Tuesday, September 24, 2019

E-cig crackdown could hurt mom-and-pop 'vape shops'

Washington Post map based on Yelp data; click on the image to enlarge it.
President Trump's proposed rackdown on electronic cigarettes could hurt small, independent shops that are "the fastest-growing retail segment of the past decade, as well as the one with the highest share of employees at small businesses," Andrew Van Dam reports for The Washington Post. "Two thirds of "vape shop" workers are employed by the 93 percent of businesses with fewer than 10 employees — a higher rate than for any other retail segment."

Tobacconists (the broader category that includes the shops) have far outgrown other retail segments over the past decade, according to Labor Department data. That's because of electronic cigarettes, according to online review site Yelp; it says the shops have been the fastest-growing large retail segment since the end of 2012. Yelp's data show that the shops are concentrated in the South and West, with the highest numbers in Nevada and Oklahoma.

In response to recent deaths related to electronic cigarettes and concerns about their appeal to teens, the Trump administration recently announced it will ban most flavored e-cigarette liquids. The governors of Michigan and New York have announced similar bans, which will kick in sooner. "Vape shops in those states are reeling," Van Dam reports. "Customers are racing to stock up on flavored liquids while store owners and employees ponder an uncertain future. Refills of liquids that e-cigs heat to the point of vaporization make up the bulk of these shops’ businesses, multiple managers said — and their adult customers overwhelmingly prefer flavored options."

E-cigarettes do not produce just a vapor, which is a gaseous form of a liquid; they produce an aerosol, in which particulates are suspended. The industry has branded itself with "vape" and "vaping."
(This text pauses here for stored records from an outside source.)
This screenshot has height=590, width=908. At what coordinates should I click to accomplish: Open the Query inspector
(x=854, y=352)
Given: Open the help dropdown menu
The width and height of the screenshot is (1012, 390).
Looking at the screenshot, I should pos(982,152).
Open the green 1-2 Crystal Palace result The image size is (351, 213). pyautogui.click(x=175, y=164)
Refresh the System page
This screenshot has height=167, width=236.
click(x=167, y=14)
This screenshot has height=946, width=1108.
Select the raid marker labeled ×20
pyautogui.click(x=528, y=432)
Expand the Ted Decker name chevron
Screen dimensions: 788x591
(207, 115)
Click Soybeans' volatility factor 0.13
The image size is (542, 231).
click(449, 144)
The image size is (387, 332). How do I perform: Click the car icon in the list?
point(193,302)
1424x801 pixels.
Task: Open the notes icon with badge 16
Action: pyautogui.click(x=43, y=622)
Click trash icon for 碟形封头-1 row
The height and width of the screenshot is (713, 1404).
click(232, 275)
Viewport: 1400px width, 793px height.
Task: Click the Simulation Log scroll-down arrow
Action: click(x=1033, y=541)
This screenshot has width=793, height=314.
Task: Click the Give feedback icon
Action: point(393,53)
Since vape shops open mainly combustible-cigarette smokers seeking alternatives, the shops could be as disproportionately rural as smoking is, and a federal ban on flavors could hit many small-town vape shops hard. Ryan Brown, who manages one such shop in Iron Mountain, Mich. (pop. 7,000), told Van Dam the shops are a major source of support for local community events and even helped fix up the disc golf course. If the flavor ban goes through, "It’s going to affect our town," he said. "They rely on mom-and-pop stores to keep these mining towns going when the mines are gone. Imagine how much tax revenue they’re going to lose."

Mom-and-pop stores could also lose out when the Food and Drug Administration begins requiring approval for electronic-cigarette liquids already on the market, a bureaucratic step that could cost between $117,000 and $466,000. Expensive regulatory barriers could wipe out small businesses and leave only the largest vaping companies like Juul on the market, Van Dam writes.